Pace of reforms must be kept up
IMF urges Athens to stick to goals; size of additional Greek aid still being worked on, says Lagarde
Greece’s government must keep up the pace of change to prevent its program from faltering, an International Monetary Fund official said yesterday as European Union leaders continue to scratch their heads over how to tackle the Greek crisis.
“It is clear Greece is at a critical point,” Bob Traa, the head of the IMF mission in Greece, told a conference in Athens. “The choice is between bold reform or to allow the pace of reforms to slow. The headwinds are difficult for Greece right now.” Without deeper reductions, the country’s budget shortfall will remain stuck at between 9 percent and 10 percent of gross domestic product, Traa said. State asset sales will begin “without delay” and Greek banks need to bolster their capital buffers, he said.
“As long as doubts exist about the assets held by the banks, wholesale market access will likely remain impaired and, in this regard, larger capital cushions will help to reduce these doubts,” Traa said.
“Financial sector stability plays a crucial role in this recovery. They have to support financial stability and banks must do their part. In particular, banks should seek further capital and improve the market’s perception of their valuation.”

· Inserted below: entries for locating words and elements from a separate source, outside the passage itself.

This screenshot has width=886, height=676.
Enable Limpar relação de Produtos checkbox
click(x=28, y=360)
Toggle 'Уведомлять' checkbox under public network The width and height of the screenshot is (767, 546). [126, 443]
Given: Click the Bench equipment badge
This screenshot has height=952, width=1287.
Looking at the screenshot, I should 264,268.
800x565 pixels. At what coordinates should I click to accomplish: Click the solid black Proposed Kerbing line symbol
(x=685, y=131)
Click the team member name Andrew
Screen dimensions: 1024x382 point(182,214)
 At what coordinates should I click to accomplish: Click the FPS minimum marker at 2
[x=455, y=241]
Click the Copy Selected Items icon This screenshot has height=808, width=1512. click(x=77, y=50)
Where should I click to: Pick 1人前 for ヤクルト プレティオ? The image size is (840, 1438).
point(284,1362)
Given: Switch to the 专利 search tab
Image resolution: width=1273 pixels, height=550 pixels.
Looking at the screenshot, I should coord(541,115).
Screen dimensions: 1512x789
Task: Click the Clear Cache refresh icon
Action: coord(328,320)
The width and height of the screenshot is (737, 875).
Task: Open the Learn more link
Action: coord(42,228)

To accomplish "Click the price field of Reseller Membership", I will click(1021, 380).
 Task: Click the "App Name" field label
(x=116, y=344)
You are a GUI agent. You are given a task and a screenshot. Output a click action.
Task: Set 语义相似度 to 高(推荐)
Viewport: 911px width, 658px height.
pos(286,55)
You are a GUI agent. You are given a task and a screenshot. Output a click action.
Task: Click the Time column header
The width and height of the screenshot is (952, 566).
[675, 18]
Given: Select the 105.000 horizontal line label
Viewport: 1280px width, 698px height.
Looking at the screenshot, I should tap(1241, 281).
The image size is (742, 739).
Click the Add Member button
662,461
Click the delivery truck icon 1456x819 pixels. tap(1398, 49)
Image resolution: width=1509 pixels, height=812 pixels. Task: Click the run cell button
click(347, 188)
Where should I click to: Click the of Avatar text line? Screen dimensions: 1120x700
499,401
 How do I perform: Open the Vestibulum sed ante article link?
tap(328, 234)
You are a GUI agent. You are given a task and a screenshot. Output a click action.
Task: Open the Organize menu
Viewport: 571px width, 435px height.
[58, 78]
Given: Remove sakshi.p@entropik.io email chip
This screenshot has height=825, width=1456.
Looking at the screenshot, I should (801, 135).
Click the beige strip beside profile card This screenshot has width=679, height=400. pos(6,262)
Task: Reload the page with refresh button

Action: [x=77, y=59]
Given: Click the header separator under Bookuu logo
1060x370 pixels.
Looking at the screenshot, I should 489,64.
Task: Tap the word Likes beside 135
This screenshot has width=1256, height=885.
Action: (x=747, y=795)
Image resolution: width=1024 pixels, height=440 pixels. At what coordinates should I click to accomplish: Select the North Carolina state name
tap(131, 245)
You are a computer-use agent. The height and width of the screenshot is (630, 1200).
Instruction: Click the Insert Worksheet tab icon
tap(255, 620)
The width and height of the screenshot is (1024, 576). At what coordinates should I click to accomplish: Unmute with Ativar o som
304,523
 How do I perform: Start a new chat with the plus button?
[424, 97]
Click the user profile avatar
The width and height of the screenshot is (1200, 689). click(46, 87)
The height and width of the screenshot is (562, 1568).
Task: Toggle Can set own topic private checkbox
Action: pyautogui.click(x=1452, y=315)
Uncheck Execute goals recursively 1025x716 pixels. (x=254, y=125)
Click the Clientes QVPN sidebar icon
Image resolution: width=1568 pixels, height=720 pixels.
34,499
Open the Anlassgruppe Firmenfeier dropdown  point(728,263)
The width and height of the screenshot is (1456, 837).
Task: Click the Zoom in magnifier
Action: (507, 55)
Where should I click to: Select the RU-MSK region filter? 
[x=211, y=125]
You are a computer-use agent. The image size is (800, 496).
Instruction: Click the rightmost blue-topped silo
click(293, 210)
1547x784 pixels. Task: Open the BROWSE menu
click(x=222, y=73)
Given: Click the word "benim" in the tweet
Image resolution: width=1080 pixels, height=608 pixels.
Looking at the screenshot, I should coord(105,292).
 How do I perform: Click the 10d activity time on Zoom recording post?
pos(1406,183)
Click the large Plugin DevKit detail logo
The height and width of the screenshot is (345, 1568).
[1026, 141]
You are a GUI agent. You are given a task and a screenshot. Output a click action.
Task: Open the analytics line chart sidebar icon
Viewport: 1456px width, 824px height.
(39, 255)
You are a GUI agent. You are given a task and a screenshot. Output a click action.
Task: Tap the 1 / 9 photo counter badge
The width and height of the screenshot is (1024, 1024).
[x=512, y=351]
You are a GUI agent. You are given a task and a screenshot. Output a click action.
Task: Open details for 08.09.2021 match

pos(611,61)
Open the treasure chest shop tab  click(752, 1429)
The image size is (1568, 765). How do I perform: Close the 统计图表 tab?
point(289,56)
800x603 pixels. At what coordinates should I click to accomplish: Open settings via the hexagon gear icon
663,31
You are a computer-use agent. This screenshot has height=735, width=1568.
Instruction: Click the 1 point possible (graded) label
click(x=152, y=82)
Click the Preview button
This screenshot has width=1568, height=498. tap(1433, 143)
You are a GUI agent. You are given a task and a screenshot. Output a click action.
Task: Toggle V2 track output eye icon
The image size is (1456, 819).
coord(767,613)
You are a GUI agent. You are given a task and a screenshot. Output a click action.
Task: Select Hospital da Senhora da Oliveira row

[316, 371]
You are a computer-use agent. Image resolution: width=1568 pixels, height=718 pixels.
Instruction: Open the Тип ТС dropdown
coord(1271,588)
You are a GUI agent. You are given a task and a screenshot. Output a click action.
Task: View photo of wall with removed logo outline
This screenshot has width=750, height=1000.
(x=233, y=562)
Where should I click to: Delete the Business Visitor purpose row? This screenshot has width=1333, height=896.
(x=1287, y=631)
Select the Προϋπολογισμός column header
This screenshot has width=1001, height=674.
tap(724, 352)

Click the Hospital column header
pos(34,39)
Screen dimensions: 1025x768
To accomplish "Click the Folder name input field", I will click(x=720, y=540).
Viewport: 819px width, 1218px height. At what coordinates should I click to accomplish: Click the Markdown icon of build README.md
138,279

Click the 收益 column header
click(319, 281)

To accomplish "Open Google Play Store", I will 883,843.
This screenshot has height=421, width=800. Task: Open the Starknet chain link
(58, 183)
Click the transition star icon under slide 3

A year after the bailout that aimed to stop the spread of the debt crisis, Greece remains mired in a third year of recession, shut out of financial markets and saddled with the biggest debt load in the euro’s history. Greece now needs a second rescue package to avoid the euro area’s first sovereign default.
The Washington-based IMF provided 30 billion euros of Greece’s original loan bailout of 110 billion euros.
From New Delhi yesterday, French Finance Minister Christine Lagarde said that the size of the additional financial package for Greece had not yet been worked out and that the package will not include the restructuring of Greek debt.
“It is in process, there is no final number at this point in time,” she told reporters.
“No,” Lagarde responded to a question on whether she expects Greek debt to be restructured.
While the government struggles to prevent Greece from defaulting on its debt, the Socialist Cabinet has been debating a midterm economic plan which will impose 6.4 billion euros of extra savings in the rest of this year alone.
The Greek government expects Parliament to vote on its midterm austerity plan by the end of June.